Safety and tolerability of a new oral formulation of cyclosporin A, Sandimmun Neoral, in renal transplant patients

Abstract

The current therapy with Sandimmun has been improved by the development of a new oral formulation of its active ingredient, Cyclosporine A and which is called Sandimmun Neoral. This new galenical formulation is based on the microemulsion technology and offers consistent oral absorption and pharmacokinetic predictability. In two studies of a 12 weeks duration each and including 466 stable renal transplant patients and 86 new renal transplant patients it was shown that Sandimmun Neoral is as well tolerated and as safe as Sandimmun.
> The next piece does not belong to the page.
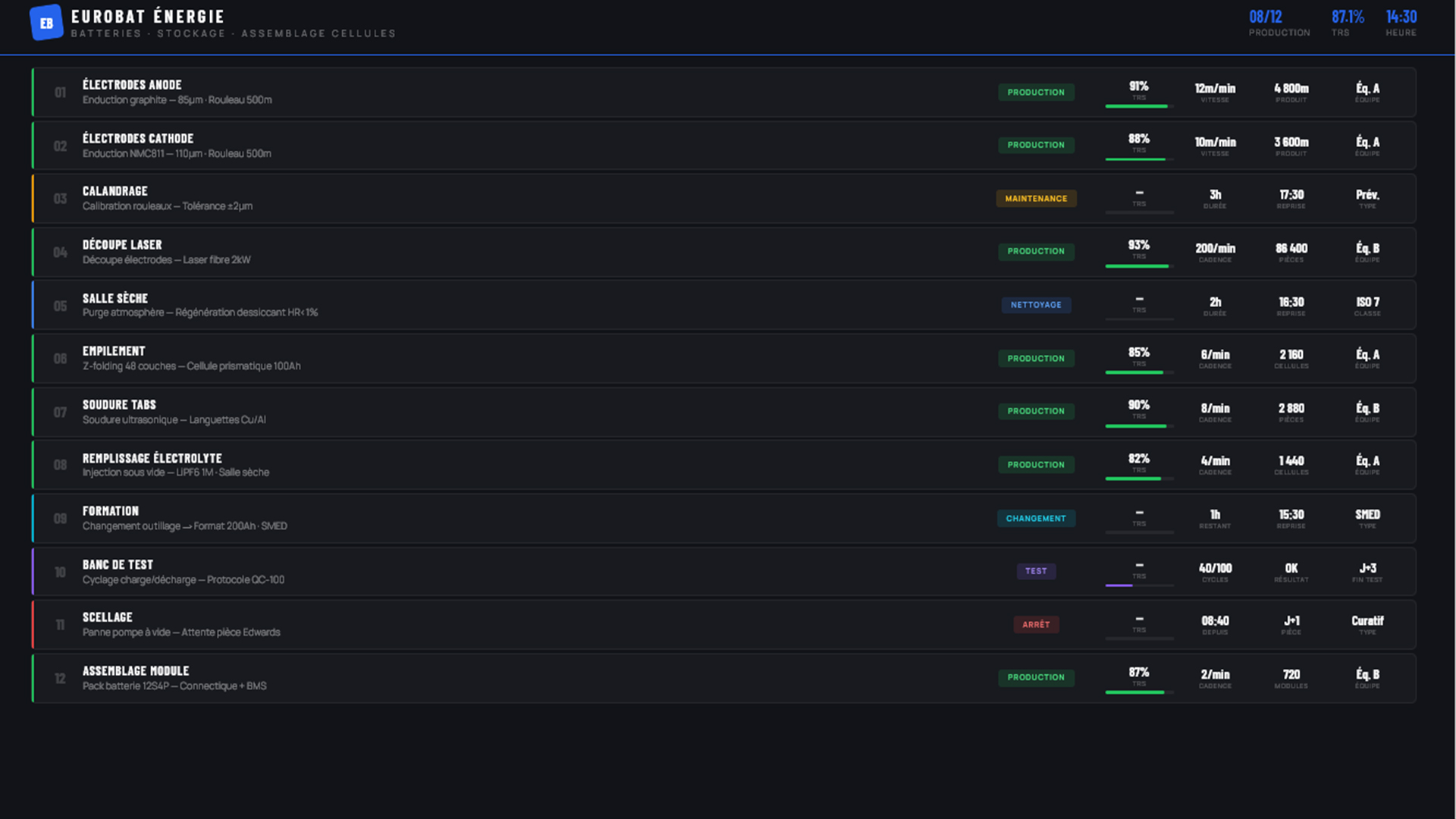The width and height of the screenshot is (1456, 819).
Task: Click the NETTOYAGE status badge for Salle sèche
Action: click(x=1036, y=305)
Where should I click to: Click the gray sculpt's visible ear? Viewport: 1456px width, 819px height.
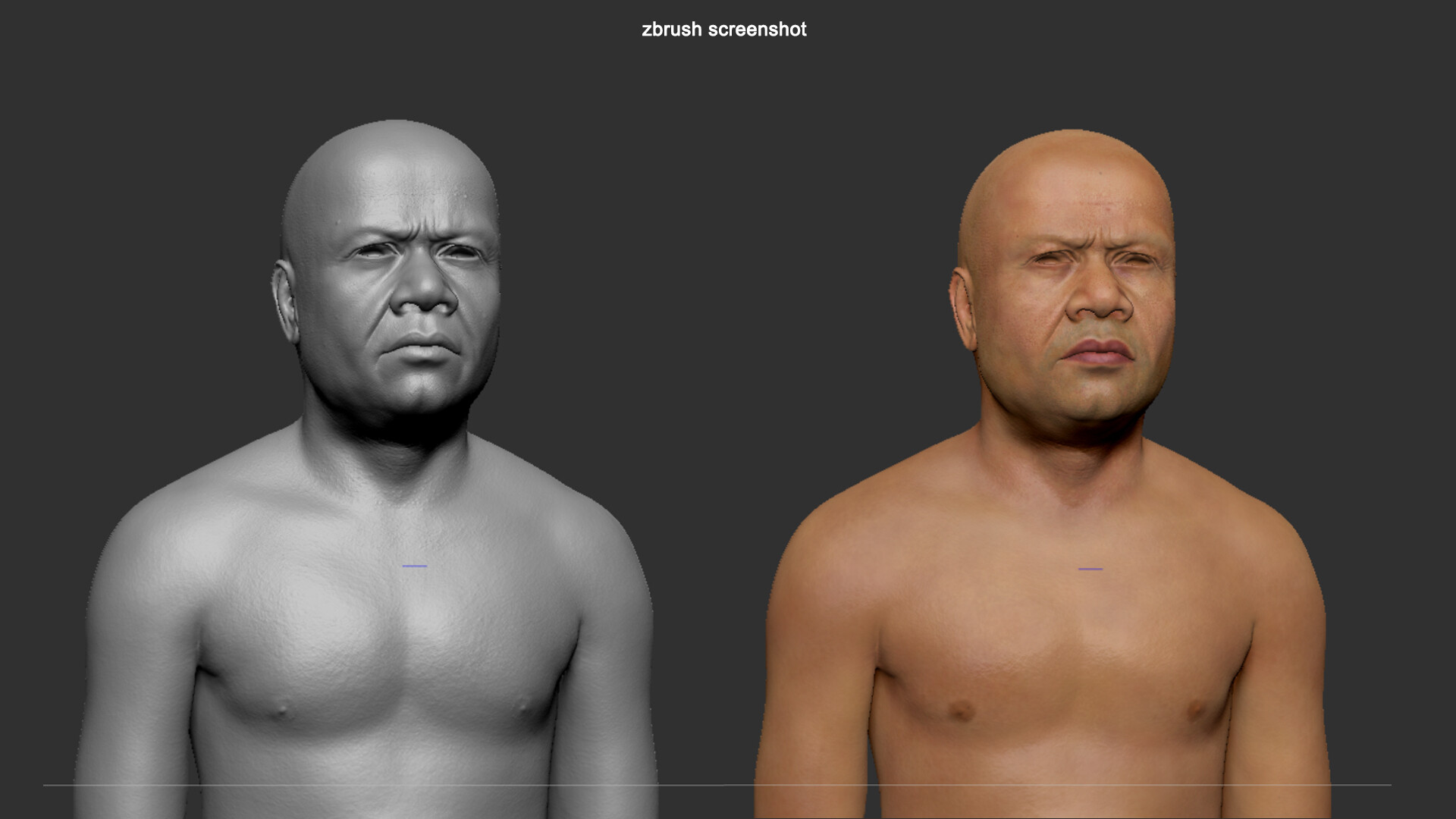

Stable renal transplant patients currently receiving Sandimmun can safely be switched to Sandimmun Neoral on a 1:1 dose level basis. However, as a result of the more consistent absorption of Sandimmun Neoral, poor absorbers with Sandimmun will become normal absorbers and than will need a considerable dose reduction to reach the same Cyclosporine A exposure. In new renal transplant patients kidney function seems to improve better and faster when Sandimmun Neoral is given as shown by creatinine and creatinine clearance values. In the Sandimmun Neoral group less patients experienced a rejection episode and time free of rejection was longer, this may reflect a better maintenance of immunosuppression. In addition, considerably lower doses (16% on average) are required for Sandimmun Neoral to achieve comparable cyclosporine A blood trough levels and these patients are also sooner stabilized in terms of Cyclosporine a therapy.